# update on bug pics (purple chinese)



## hortus (Jan 21, 2006)

my 1/2 g betta bowl.

it contains 1 chinese mantis and some real plants and some sticks heres some pictures







and a closeup (i dunno if you can tell from the pic but in real life hes a pretty purple color)






and my 1/4 gallon betta bowl

contains my B.mendica anfrican deser mantis and some sand and sticks.











and the bigggg shot


----------



## Johnald Chaffinch (Jan 22, 2006)

that's a really nice setup! i need something like that for my B.mendica's


----------



## hortus (Jan 22, 2006)

lol those are the 3 dollar and 5 dollar betta bowls i found at walmart that i posted on the forums in the enclosure forum like 5 months ago ond only got 1 response. lol but yeah the big one (the 5 dollar one) comes with a divider (i guess to keep 2 bettas in) but they are bowfront so it helps keep down glare.


----------



## dino. (Jan 22, 2006)

in the big pic of b. medica is it pooping? there's something coming out of its butt.


----------



## hortus (Jan 22, 2006)

yeah, all 3 are acctually the same picture the first pic is like at 15% acctual size second is like ar 40$ acctual size and last ones like at 65% to 70% acctuall size.

the picture really crappy cause i was shooting at iso 800 that will = a crapload of camera noise. i shoot my quality photos at iso 200 but i need to get a 6500k spectrum bulb.

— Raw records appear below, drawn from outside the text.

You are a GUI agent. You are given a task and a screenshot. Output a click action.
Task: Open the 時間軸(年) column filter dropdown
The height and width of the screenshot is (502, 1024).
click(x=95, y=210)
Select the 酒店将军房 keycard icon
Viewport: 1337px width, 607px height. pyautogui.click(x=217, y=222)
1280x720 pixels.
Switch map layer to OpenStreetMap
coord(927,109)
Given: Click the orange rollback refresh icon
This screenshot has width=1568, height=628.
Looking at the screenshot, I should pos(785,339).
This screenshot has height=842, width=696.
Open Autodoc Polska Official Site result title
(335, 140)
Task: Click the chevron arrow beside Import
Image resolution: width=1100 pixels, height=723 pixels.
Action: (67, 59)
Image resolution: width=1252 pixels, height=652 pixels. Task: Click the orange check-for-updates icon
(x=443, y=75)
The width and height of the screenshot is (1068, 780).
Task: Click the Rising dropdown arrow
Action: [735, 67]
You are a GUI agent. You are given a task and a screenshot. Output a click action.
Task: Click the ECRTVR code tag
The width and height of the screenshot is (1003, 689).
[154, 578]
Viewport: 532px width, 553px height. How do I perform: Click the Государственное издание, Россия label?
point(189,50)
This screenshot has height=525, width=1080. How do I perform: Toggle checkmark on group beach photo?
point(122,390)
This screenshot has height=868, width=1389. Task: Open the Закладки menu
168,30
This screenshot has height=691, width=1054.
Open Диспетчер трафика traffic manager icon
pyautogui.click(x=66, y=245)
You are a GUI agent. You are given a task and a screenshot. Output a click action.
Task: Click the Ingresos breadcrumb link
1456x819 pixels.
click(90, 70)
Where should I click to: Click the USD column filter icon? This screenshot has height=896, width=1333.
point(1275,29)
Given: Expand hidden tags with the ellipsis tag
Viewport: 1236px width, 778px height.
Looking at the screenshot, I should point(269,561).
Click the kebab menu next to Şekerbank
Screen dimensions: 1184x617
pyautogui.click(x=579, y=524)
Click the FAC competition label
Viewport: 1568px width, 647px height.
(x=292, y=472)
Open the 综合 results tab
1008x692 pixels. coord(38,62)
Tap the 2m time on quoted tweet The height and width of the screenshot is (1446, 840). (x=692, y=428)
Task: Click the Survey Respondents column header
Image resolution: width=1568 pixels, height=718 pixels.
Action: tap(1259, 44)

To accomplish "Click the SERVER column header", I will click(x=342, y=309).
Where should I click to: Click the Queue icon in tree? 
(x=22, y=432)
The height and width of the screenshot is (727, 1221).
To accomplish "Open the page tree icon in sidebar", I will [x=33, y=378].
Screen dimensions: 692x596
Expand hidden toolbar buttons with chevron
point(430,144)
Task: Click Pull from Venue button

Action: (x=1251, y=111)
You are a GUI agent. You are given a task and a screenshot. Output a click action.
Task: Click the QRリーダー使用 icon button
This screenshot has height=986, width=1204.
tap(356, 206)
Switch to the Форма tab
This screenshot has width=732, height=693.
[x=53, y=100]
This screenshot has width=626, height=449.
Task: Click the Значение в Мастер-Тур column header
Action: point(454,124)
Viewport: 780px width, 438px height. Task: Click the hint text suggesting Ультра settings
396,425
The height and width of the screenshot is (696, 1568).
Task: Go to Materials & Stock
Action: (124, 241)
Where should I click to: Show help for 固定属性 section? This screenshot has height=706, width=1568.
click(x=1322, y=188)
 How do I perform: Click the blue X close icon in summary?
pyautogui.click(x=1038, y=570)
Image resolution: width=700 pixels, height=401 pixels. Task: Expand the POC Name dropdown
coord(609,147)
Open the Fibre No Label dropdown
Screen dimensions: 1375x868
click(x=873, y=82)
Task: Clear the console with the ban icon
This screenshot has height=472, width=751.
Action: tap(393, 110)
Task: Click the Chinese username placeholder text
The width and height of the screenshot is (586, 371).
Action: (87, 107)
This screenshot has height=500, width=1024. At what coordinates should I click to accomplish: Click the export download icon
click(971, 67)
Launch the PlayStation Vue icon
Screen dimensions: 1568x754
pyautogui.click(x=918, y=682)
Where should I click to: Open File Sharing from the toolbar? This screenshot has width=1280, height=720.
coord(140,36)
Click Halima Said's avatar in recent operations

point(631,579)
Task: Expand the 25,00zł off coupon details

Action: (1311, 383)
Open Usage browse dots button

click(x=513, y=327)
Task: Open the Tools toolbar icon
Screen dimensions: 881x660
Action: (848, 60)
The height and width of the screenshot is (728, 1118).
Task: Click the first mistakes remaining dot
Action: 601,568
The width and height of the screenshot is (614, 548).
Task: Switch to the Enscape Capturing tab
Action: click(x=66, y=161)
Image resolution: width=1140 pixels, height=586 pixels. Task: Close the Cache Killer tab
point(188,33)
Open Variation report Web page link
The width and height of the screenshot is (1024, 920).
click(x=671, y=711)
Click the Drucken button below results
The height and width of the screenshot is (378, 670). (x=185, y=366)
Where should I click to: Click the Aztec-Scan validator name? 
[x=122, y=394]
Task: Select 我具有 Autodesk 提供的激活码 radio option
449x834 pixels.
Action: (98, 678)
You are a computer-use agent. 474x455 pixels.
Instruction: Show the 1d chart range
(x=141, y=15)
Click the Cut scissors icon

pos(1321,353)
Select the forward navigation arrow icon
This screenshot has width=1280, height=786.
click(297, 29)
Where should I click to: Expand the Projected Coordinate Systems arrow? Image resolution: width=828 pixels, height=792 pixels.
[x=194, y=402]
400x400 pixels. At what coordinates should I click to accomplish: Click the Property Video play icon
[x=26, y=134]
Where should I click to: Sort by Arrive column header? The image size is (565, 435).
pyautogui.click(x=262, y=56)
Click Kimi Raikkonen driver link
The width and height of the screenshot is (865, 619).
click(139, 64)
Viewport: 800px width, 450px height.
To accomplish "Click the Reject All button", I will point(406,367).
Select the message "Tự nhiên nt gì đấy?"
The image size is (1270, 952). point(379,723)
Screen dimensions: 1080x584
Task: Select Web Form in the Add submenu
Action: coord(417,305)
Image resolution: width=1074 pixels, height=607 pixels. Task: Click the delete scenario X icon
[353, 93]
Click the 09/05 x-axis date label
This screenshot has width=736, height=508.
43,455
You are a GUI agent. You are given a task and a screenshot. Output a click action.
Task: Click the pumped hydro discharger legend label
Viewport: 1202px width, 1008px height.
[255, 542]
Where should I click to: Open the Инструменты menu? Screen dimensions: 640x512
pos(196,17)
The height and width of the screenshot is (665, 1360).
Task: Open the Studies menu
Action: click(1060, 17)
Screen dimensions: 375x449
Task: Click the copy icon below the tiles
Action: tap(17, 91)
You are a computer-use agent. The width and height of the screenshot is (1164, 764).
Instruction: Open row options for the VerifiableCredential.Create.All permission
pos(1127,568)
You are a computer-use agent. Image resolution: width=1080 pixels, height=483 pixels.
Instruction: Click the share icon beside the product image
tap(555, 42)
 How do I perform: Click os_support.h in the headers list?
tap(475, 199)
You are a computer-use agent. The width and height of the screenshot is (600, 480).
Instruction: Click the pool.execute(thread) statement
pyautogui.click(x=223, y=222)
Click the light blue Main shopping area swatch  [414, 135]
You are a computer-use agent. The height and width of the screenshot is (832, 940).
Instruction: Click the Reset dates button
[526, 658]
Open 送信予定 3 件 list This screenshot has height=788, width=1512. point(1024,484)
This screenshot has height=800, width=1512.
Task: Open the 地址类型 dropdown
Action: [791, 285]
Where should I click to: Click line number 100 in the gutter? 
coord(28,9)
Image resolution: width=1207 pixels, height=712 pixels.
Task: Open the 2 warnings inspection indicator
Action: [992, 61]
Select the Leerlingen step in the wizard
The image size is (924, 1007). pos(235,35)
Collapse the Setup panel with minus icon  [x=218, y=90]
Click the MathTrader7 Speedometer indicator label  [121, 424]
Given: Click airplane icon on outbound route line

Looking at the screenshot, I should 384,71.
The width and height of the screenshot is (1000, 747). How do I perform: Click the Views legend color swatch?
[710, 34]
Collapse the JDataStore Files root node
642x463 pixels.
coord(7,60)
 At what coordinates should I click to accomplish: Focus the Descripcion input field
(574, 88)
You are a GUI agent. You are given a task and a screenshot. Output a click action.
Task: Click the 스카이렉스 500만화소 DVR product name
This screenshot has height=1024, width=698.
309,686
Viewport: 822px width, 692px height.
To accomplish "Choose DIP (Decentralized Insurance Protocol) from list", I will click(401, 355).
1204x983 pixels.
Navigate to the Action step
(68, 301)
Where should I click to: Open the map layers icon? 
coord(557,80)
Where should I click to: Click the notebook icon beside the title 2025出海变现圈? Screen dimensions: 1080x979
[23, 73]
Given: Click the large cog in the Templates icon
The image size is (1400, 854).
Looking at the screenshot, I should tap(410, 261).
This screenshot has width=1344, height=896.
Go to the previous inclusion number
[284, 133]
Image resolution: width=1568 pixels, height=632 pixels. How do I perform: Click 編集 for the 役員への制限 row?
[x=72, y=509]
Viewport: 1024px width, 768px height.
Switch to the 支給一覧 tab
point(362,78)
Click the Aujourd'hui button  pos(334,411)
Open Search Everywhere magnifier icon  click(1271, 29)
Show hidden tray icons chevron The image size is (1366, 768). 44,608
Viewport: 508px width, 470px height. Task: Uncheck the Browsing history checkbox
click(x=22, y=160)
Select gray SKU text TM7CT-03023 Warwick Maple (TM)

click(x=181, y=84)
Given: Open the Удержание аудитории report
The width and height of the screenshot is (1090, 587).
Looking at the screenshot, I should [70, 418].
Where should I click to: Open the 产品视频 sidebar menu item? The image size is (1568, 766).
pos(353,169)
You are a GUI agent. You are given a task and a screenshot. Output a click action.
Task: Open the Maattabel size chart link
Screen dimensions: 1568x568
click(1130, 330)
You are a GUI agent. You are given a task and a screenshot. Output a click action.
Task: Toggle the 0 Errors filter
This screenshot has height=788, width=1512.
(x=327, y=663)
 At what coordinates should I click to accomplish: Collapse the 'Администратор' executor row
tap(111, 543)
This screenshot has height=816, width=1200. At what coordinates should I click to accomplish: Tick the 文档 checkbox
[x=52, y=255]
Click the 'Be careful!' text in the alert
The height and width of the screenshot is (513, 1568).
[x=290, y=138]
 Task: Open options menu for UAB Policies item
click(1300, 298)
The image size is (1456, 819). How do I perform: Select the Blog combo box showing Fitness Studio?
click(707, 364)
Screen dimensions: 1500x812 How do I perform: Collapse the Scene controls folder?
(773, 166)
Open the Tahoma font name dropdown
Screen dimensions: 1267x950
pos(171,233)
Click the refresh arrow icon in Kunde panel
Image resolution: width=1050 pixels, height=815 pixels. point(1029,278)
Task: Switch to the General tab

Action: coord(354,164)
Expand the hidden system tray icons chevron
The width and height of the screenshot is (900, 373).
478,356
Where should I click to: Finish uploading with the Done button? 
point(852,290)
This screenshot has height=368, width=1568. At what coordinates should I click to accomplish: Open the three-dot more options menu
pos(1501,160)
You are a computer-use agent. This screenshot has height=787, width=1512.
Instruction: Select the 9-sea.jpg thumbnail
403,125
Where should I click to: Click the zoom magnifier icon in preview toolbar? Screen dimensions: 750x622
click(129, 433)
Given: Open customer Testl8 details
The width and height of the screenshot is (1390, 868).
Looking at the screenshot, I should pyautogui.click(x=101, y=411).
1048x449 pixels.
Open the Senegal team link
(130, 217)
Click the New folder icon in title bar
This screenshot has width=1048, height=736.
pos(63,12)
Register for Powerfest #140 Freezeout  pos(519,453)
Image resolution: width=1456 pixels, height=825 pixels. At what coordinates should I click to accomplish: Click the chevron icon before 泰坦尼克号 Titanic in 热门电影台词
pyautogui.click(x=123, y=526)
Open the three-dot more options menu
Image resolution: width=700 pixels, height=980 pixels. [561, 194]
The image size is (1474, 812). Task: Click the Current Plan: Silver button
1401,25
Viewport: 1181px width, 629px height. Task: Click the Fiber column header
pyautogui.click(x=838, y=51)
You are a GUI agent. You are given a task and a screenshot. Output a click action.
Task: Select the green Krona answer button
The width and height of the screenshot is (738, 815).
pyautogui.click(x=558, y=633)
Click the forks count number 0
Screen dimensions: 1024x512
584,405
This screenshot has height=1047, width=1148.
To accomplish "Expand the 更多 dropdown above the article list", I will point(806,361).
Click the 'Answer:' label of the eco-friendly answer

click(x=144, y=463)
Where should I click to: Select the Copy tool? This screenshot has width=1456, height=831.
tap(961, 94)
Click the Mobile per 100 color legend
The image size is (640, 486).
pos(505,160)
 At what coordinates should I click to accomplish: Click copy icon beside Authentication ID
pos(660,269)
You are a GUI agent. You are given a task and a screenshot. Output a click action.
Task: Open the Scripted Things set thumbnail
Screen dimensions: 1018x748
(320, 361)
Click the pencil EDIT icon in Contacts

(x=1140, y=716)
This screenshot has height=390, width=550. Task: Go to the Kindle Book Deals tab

6500k is daylight spectrum almost complete range its best for pictures and growing plants


----------



## Techuser (Feb 17, 2006)

wow

that B.mendica rules

i never saw one before :X


----------



## Rick (Feb 17, 2006)

The chinese looks normal colorwise. Will be cutting it pretty close in regards to vertical space when that chinese goes for it's last molt.


----------